As you might have seen on our Facebook page, this past weekend we packed up our shiny copper pot stills and took them to Vegas. They sat pretty on display at the Golden Nuggets Whiskey Fest, while we kept busy doing distilling demonstrations for those interested in the process and our copper stills. I even had the opportunity to try out some homemade rum made in one of our very own copper pot stills by a customer, which was absolutely delicious. So I thought that’s something I haven’t made in a very long time and should definitely go back to distilling: rum.
Rum is usually made from sugarcane byproducts, such as molasses or directly from sugarcane juice or brown sugar. The distillate is then aged in oak barrels for color and flavor. The liquor originates from the Caribbean and Latin America, where the majority of rum is still being produced today as the area is rich in sugarcane and sugar beets. Molasses is the dark, sweet, syrup-like byproduct obtained through the extraction of sugar from sugarcane and sugar beets. Molasses varies by amount of sugar and method of extraction, and age of plant.
I’ll only go through the process, steps and ingredients but you can decide on quantities depending on personal preferences. So, what you need for your own homemade rum are the following: molasses, brown sugar, yeast, water, your trusted copper still and a barrel of your choosing for the ageing process. To start off, dissolve your sugar and molasses into boiling water. Cool off the mix by adding colder water until it reaches approx. 80F, and then add yeast to your base ingredients to kick off fermentation. Distillers prefer faster-working yeast for lighter rums and a slower-working one for dark rum, as the latter causes more esters to accumulate during fermentation which results in a fuller taste. Install airlock and let it ferment. Fermentation is complete once bubbles stop passing through the airlock. After that, wait for 3-7 days until the mix is ready for distilling.
Distillation in a pot still is preferred because this gives the rum a richer flavor. Rum is usually distilled somewhere between 85-96% ABV. Fill the boiler up and follow the standard distilling procedure. After you’ve obtained your distillate, you can move on to the ageing process. Ageing is not necessary but does mellow the rum and give it its color and more flavor.
Many countries require for rum to be aged for a minimum of one year but the process can also take up to 12 years… though you’re probably not going to be waiting this long to enjoy your homemade product.

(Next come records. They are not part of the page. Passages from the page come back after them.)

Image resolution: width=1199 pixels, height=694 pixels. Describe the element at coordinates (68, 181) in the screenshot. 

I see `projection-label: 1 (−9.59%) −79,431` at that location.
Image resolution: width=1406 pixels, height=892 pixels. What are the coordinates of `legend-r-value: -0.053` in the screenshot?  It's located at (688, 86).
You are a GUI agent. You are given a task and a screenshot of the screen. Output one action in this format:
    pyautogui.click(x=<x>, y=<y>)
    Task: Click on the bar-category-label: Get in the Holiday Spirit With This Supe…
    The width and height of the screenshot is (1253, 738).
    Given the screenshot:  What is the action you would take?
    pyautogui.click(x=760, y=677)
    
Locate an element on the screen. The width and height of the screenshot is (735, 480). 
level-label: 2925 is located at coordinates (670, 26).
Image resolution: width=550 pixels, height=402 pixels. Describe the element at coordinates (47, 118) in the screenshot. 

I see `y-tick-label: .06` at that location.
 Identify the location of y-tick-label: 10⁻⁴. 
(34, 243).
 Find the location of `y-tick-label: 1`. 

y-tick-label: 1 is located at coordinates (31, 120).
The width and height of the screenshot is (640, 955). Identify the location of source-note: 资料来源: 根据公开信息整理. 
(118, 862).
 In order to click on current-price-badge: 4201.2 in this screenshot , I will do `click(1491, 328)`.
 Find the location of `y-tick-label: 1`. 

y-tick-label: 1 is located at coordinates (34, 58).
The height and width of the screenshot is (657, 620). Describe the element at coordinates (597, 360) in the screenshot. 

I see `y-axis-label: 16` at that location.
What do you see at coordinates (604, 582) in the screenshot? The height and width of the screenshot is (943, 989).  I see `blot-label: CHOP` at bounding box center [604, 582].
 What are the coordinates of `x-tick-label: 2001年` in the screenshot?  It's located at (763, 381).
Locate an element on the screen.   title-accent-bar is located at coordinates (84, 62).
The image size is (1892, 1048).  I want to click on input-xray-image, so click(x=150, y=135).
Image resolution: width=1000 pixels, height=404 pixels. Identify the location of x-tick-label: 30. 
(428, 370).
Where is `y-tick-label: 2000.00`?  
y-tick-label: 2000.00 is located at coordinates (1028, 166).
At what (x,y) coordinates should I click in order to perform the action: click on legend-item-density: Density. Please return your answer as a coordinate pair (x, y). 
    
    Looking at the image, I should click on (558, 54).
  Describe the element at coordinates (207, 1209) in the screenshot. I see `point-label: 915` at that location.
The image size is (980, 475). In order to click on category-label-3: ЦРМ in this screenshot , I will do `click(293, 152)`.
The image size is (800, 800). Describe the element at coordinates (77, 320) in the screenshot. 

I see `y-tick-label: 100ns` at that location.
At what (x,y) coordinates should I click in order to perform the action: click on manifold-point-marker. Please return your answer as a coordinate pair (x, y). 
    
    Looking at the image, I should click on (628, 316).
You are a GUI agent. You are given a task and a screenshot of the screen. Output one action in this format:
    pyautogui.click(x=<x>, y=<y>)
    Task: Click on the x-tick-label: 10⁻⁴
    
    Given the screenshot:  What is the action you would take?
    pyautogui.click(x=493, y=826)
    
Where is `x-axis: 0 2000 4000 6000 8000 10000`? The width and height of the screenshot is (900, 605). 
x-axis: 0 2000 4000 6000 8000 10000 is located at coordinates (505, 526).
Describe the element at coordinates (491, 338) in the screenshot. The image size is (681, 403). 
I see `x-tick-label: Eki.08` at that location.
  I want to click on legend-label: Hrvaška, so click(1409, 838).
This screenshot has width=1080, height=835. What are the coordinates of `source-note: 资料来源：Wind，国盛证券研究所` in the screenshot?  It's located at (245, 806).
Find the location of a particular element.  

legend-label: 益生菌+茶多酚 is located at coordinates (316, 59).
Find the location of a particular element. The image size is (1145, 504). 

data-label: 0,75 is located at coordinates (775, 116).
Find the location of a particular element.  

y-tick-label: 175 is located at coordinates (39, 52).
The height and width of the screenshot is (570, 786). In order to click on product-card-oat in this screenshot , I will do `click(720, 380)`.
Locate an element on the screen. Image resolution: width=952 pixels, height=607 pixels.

Ageing is usually done in bourbon casks but other types of wooden barrels can also be used; stainless steel tanks are also an option. As with whiskey, the liquor takes its color and flavor from the wood: new casks contribute to a lighter flavor, while heavily charred ones to richer flavors. When aged in oak casks, the rum becomes darker, while the one aged in stainless steel usually remains colorless. Due to the warm climate rum is usually produced in, it matures at a much higher rate than whiskey or cognac, the angel’s share going up to 10% each year, compared to products aged at lower temperatures, which only reach 2% per year. After ageing, rum is usually blended. Light rums might undergo filtering to remove any color gained though ageing, while caramel might be added to darker rums for color adjustment. You can easily caramelize your own sugar and add it to the distillate.
After your copper still has done its job, you can also make your own spiced rum, by ageing the distillate together with your choice of spices, such as vanilla, peppercorns, cinnamon, star anise etc.
Rum is a delicious, cheap and easy to make drink which is preferably made in copper pot stills. You can adjust the recipe to your own preferences – you can only use molasses, for example, or decide between different types of yeast; as well as choose what type of cask to age it in, if you choose to age the rum at all.